Die Entwicklung des Bucheinbands verlief parallel zur Entwicklung der heutigen Form des Buches, der Kodex-Form. Für das erste nachchristliche Jahrhundert sind einfache Bücher, bestehend aus wenigen Lagen Pergament, zusammengehalten durch Schnüre im Falz und geschützt durch einen simplen Einband aus zwei Holztäfelchen, erstmals belegt. Durchzusetzen gegenüber der noch verbreiteten Rolle begann sich der Kodex aber erst später. Erst mit dem 4. Jahrhundert n. Chr. wurde er vorherrschend und mit ihm die schützende Rolle des Bucheinbands.

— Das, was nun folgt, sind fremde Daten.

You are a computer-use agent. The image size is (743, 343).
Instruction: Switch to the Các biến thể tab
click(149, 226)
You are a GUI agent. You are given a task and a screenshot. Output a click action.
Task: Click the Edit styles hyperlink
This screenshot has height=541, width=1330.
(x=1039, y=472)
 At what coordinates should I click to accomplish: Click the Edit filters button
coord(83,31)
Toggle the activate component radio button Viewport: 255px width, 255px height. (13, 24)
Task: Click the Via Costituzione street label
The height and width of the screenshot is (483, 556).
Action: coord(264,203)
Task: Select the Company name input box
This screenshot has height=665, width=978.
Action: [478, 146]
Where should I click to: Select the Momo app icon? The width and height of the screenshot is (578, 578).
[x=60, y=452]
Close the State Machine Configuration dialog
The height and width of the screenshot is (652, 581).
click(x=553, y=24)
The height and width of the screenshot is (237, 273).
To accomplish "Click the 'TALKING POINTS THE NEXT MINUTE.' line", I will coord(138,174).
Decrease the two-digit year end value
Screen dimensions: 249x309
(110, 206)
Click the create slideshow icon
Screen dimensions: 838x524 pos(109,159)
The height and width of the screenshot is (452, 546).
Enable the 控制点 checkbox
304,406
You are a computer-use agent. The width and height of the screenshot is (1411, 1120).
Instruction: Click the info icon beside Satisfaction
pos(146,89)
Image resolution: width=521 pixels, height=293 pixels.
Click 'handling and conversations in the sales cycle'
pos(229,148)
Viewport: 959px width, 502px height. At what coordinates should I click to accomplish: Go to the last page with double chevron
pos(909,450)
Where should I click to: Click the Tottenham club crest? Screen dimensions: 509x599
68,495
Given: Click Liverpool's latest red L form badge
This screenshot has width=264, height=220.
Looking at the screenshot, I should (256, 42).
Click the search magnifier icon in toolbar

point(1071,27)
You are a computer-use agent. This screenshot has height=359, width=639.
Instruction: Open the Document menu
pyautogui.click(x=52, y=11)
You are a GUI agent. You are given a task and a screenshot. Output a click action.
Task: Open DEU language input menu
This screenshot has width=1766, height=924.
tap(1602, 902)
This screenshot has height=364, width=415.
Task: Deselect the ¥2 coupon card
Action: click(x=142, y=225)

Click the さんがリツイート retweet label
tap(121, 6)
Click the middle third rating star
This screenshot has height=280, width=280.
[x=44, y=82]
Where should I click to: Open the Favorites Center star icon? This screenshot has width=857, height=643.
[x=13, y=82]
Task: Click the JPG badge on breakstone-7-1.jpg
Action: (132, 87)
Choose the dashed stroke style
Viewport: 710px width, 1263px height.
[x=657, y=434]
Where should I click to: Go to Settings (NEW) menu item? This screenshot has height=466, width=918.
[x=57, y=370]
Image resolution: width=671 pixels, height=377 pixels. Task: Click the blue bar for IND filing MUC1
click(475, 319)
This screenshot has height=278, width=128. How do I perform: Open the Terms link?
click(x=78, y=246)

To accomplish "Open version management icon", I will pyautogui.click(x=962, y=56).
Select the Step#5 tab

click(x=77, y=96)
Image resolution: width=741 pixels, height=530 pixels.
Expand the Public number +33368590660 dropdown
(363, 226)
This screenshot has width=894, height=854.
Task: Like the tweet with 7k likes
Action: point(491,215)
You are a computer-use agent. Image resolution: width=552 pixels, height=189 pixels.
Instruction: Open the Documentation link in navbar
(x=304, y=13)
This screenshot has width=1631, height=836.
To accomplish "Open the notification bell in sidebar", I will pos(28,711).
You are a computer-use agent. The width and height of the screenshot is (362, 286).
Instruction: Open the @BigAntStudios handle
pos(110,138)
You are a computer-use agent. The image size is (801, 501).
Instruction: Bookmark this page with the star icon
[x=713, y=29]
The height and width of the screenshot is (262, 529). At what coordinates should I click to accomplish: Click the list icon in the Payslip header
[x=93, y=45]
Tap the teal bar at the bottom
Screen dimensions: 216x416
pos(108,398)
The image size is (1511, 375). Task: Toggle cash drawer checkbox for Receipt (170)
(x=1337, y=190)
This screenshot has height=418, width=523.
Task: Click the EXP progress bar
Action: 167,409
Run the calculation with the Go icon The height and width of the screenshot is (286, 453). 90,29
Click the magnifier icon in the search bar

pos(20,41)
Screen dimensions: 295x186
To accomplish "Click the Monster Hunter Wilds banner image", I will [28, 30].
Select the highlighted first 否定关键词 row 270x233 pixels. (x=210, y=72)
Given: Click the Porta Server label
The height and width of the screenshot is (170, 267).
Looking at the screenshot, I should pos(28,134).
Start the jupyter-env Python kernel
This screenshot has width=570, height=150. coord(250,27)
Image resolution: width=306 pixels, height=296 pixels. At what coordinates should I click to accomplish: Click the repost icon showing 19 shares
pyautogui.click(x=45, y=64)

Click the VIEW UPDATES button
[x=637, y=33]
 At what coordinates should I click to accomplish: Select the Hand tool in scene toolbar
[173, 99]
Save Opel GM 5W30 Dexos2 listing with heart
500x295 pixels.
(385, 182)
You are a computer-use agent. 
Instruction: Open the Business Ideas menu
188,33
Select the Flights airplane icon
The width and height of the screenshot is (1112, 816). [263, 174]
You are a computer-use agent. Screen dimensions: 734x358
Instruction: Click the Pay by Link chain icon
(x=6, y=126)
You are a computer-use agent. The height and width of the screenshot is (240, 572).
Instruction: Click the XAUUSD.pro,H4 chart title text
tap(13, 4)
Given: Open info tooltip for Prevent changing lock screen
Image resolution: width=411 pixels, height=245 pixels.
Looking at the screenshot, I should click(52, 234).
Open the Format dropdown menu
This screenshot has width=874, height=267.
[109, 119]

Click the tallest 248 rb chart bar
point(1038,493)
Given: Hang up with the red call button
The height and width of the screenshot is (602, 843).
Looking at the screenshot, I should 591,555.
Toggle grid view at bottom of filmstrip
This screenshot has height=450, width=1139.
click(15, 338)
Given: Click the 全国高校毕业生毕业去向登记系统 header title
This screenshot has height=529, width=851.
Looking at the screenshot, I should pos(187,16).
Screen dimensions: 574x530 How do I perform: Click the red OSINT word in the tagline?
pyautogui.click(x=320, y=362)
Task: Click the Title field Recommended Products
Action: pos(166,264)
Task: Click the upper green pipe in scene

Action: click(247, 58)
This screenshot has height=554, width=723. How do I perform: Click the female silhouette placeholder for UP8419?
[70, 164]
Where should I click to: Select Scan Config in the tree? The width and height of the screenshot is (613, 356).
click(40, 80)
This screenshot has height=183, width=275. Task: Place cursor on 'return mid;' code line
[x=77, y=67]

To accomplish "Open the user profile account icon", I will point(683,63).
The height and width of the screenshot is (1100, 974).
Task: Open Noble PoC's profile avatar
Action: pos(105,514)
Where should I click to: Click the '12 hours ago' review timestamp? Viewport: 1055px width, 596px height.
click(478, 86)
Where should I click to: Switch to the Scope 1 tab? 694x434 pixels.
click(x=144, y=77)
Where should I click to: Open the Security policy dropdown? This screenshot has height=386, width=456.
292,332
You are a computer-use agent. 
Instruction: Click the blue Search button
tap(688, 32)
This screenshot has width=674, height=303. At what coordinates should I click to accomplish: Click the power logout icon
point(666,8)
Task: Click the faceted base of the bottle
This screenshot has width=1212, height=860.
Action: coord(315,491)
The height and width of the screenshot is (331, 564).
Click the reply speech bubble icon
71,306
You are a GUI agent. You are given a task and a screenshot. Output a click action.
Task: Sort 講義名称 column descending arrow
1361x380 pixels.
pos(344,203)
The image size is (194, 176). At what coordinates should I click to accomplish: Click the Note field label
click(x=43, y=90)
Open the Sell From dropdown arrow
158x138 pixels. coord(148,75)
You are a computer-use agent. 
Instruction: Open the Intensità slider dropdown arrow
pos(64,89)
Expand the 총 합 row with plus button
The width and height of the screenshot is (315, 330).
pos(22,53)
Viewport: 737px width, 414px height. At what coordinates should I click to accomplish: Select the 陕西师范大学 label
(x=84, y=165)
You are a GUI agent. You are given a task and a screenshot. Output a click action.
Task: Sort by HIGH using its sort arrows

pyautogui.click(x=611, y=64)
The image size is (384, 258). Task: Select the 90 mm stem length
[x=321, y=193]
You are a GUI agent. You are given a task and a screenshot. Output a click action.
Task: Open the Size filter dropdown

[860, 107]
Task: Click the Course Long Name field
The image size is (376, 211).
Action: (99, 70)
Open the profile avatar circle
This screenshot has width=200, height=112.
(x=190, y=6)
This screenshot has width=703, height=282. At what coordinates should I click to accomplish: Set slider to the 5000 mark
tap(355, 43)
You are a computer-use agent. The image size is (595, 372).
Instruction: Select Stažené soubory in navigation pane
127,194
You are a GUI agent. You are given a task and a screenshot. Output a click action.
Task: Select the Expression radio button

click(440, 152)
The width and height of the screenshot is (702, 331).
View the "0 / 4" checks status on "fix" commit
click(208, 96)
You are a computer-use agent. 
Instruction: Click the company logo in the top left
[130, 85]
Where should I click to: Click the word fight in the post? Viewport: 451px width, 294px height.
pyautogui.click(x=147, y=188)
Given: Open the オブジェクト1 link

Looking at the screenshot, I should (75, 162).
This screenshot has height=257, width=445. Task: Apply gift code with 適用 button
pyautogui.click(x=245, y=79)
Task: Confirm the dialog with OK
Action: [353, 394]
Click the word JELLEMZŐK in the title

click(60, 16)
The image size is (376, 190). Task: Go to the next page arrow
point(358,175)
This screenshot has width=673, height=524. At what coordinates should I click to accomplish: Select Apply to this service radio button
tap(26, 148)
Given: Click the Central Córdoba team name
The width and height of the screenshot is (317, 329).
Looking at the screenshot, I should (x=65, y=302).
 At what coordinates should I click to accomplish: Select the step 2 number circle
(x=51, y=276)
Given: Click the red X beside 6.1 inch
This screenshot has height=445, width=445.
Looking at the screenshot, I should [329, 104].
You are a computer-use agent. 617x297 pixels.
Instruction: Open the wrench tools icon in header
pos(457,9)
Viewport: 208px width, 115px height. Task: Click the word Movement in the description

Die ältesten erhaltenen Bucheinbände stammen aus Ägypten. Eine Kartonage aus Papyrus bildete hier die Grundlage, eingeschlagen in einen Bezug aus Ziegen- oder Schafsleder. Geheftet wurde auf dünne Lederriemen, die einerseits durch den Falz der noch einlagigen Buchblöcke, andererseits durch Löcher im Einbandleder am Buchrücken geführt und dort fest verknotet wurden. Zum Verschließen ließ man den Bezugsstoff an der linken Seite des Vorderdeckels in einen dreieckigen Lappen auslaufen, der dann wie eine Klappe um den Kodex herumgeschlagen werden konnte.
Aufgrund des beschränkten Umfangs einlagiger codices begannen sich schnell mehrlagige durchzusetzen, bei denen die Lagen einzeln geheftet, übereinandergelegt und im Rücken miteinander vernäht wurden. Dann erst erfolgte die Verbindung mit dem Einband, die teilweise portefeuilleähnlich, durch Ankleben des ersten und letzten Blattes des Buchblocks am Einband oder auch durch Fadenheftunggeschehen konnte.
Die Einbände der Kopten wurden bereits gefärbt und auch verziert. Schon in der Spätantike und im frühen Mittelalter verwendete man hier Blinddruck, Lederschnitt, Lederapplikation, Lederflechtwerk, Durchbrucharbeiten und Punzierung. Im Orient wurden diese Techniken übernommen, das Abendland orientierte sich nur zu Beginn, zwischen dem 7. und 9. Jahrhundert an koptischen Vorbildern, später beschränkte man sich hier weitgehend auf Lederschnitt und Stempelverzierung.